Though she was not obligated to care for the broader community, the school was closer to many people than the official reservation agency, and La Flesche found herself caring for many members of the community as well as for the children of the school. La Flesche often had 20-hour workdays and was responsible for over 1,200 people.
From her office in a corner of the schoolyard, with the supplies provided by the Connecticut Indian Association, she helped people with their health but also with more mundane tasks, such as writing letters and translating official documents.

She was widely trusted in the community, making house calls and caring for patients sick with tuberculosis, influenza, cholera, dysentery, and trachoma.
Her first office, which was a mere 12 by 16 feet, doubled as a community meeting place.

For several years, she traveled the reservation caring for patients, on a government salary of $500.00 per year, in addition to the $250 from the Women's National Indian Association for her work as a medical missionary.

In December 1892, she became very sick, and was bedridden for several weeks. She was forced to take time off in 1893 to care for her ailing mother and also to restore her own health. She resigned in 1893 to take care of her dying mother, putting familial obligations before her public work.

In 1894, La Flesche met and became engaged to Henry Picotte, a Sioux Indian from the Yankton agency. He had been married before and divorced his wife. Many of La Flesche's friends and family were surprised at the romance, but the two were married in June 1894.

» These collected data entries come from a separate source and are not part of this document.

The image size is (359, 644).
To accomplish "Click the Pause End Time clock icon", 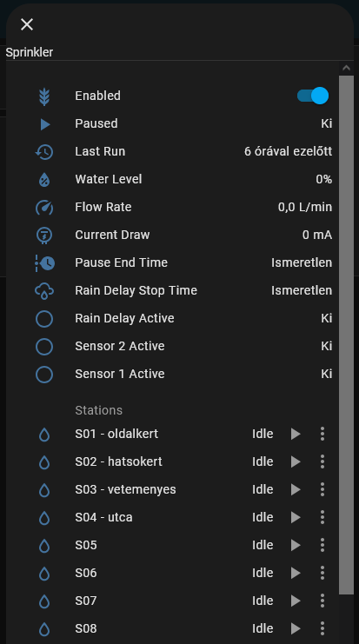I will click(45, 262).
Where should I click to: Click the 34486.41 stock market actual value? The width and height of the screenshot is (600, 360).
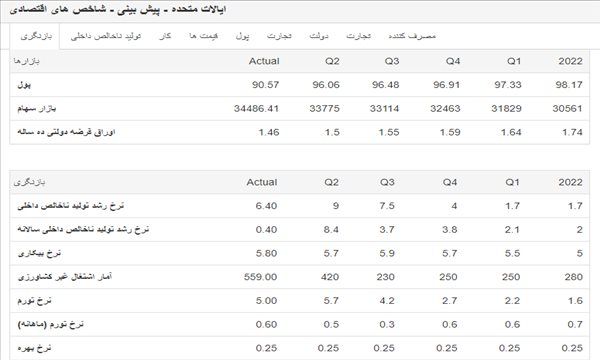pyautogui.click(x=256, y=109)
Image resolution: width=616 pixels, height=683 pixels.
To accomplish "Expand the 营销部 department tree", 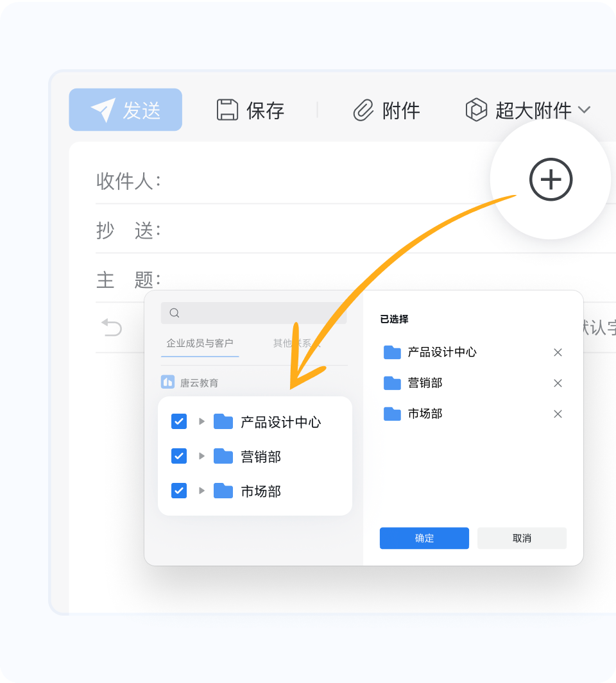I will [x=201, y=456].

Picotte and her husband had two sons: Caryl, born in 1895 or 1896, and Pierre, born in early 1898. Picotte continued to practice medicine after the birth of her children, depending on the support of her husband to make that possible. This was unusual for Victorian-era women, who were generally expected to stay home after marriage in order to be full-time mothers. Picotte's practice treated both Omaha and white patients in the town of Bancroft and surrounding communities. If necessary, Picotte would even take her children on house calls with her sometimes.

Public health reforms

Temperance
In addition to caring for her people's immediate medical problems, Picotte sought to educate her community about preventive medicine and other public health issues, including temperance. Alcoholism was a serious problem on the Omaha reservation, and a personal one for Picotte: her husband Henry was an alcoholic. Disreputable whites used alcohol to take advantage of Omahas while making land deals. Picotte, as reservation physician and a prominent member of the community, was well aware of the damage such practices caused. La Flesche supported measures such as coercion and punishment to dissuade individuals from alcohol consumption within the Omaha community. Under her father's rule, a secret police system was instilled which supported corporal punishment to discipline those who consumed alcohol.

Picotte campaigned against alcohol, giving lectures about the virtues of temperance, and embracing coercive efforts as well, such as prohibition. In the early 1890s, she campaigned for a prohibition law in Thurston County, which did not pass, in part because of unscrupulous liquor dealers who took advantage of illiterate Omahas by handing them ballot tickets with "Against Prohibition" on them. Other sources claim that the Indian men were bribed with liquor from white men. Later, she lobbied for the Meilklejohn Bill, which would outlaw the sale of alcohol to any recipient of allotted land whose property was still held in trust by the government. The Meiklejohn Bill became law in January 1897 but proved nearly impossible to enforce.

Picotte continued to fight against alcohol for the rest of her life, and when the peyote religion arrived on the Omaha reservation in the early 1900s, she gradually accepted it as a means of fighting alcoholism, as many members of the peyote religion were able to reconnect with their spiritual traditions and reject alcoholic ambitions.

Sanitation, tuberculosis, and other public health reforms

Beyond temperance, Picotte worked on public health issues in the wider community, including school hygiene, food sanitation, and efforts to combat the spread of tuberculosis. She served on the health board of the town of Walthill, and was a founding member of the Thurston County Medical Society in 1907.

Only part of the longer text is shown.